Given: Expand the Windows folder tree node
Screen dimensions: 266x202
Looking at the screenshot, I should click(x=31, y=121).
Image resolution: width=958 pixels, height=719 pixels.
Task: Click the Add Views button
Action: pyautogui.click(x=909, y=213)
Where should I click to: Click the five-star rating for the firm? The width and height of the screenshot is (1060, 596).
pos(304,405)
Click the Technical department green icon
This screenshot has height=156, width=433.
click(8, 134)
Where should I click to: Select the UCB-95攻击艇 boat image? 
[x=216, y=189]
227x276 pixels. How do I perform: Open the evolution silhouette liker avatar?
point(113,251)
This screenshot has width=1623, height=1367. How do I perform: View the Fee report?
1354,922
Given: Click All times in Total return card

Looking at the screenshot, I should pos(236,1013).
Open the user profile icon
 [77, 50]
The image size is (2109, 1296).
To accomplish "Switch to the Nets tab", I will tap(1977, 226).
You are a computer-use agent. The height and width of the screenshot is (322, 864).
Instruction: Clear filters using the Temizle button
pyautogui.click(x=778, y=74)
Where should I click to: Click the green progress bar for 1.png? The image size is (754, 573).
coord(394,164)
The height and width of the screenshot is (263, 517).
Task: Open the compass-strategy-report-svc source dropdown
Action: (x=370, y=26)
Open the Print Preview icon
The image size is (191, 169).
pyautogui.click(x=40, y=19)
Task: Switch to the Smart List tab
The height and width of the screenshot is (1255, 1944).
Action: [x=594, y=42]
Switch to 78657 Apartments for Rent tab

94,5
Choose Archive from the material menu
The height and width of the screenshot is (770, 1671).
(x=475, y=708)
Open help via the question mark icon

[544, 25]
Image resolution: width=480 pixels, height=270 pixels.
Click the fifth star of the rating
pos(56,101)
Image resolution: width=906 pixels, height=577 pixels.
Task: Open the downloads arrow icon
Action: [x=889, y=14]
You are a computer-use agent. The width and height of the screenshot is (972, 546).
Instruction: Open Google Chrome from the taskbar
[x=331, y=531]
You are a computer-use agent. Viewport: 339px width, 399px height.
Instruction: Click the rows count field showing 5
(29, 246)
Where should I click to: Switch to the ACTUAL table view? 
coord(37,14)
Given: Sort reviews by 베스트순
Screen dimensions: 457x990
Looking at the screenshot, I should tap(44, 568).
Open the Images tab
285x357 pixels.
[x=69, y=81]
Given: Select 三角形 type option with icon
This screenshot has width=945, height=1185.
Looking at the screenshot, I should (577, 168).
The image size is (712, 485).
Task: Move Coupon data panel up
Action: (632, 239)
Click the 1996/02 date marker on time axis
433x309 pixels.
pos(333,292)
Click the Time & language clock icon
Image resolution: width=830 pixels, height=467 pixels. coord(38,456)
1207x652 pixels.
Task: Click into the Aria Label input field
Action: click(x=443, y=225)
= = = = = = =
Exercise objective -> Copy every one of the records above word for word.

Reply ->
Given: Expand the Windows folder tree node
Screen dimensions: 266x202
Looking at the screenshot, I should click(x=31, y=121).
Image resolution: width=958 pixels, height=719 pixels.
Task: Click the Add Views button
Action: pyautogui.click(x=909, y=213)
Where should I click to: Click the five-star rating for the firm? The width and height of the screenshot is (1060, 596).
pos(304,405)
Click the Technical department green icon
This screenshot has height=156, width=433.
click(8, 134)
Where should I click to: Select the UCB-95攻击艇 boat image? 
[x=216, y=189]
227x276 pixels. How do I perform: Open the evolution silhouette liker avatar?
point(113,251)
This screenshot has width=1623, height=1367. How do I perform: View the Fee report?
1354,922
Given: Click All times in Total return card

Looking at the screenshot, I should pos(236,1013).
Open the user profile icon
 [77, 50]
The image size is (2109, 1296).
To accomplish "Switch to the Nets tab", I will tap(1977, 226).
You are a computer-use agent. The height and width of the screenshot is (322, 864).
Instruction: Clear filters using the Temizle button
pyautogui.click(x=778, y=74)
Where should I click to: Click the green progress bar for 1.png? The image size is (754, 573).
coord(394,164)
The height and width of the screenshot is (263, 517).
Task: Open the compass-strategy-report-svc source dropdown
Action: (x=370, y=26)
Open the Print Preview icon
The image size is (191, 169).
pyautogui.click(x=40, y=19)
Task: Switch to the Smart List tab
The height and width of the screenshot is (1255, 1944).
Action: [x=594, y=42]
Switch to 78657 Apartments for Rent tab

94,5
Choose Archive from the material menu
The height and width of the screenshot is (770, 1671).
(x=475, y=708)
Open help via the question mark icon

[544, 25]
Image resolution: width=480 pixels, height=270 pixels.
Click the fifth star of the rating
pos(56,101)
Image resolution: width=906 pixels, height=577 pixels.
Task: Open the downloads arrow icon
Action: [x=889, y=14]
You are a computer-use agent. The width and height of the screenshot is (972, 546).
Instruction: Open Google Chrome from the taskbar
[x=331, y=531]
You are a computer-use agent. Viewport: 339px width, 399px height.
Instruction: Click the rows count field showing 5
(29, 246)
Where should I click to: Switch to the ACTUAL table view? 
coord(37,14)
Given: Sort reviews by 베스트순
Screen dimensions: 457x990
Looking at the screenshot, I should tap(44, 568).
Open the Images tab
285x357 pixels.
[x=69, y=81]
Given: Select 三角形 type option with icon
This screenshot has width=945, height=1185.
Looking at the screenshot, I should (577, 168).
The image size is (712, 485).
Task: Move Coupon data panel up
Action: (632, 239)
Click the 1996/02 date marker on time axis
433x309 pixels.
pos(333,292)
Click the Time & language clock icon
Image resolution: width=830 pixels, height=467 pixels. coord(38,456)
1207x652 pixels.
Task: Click into the Aria Label input field
Action: click(x=443, y=225)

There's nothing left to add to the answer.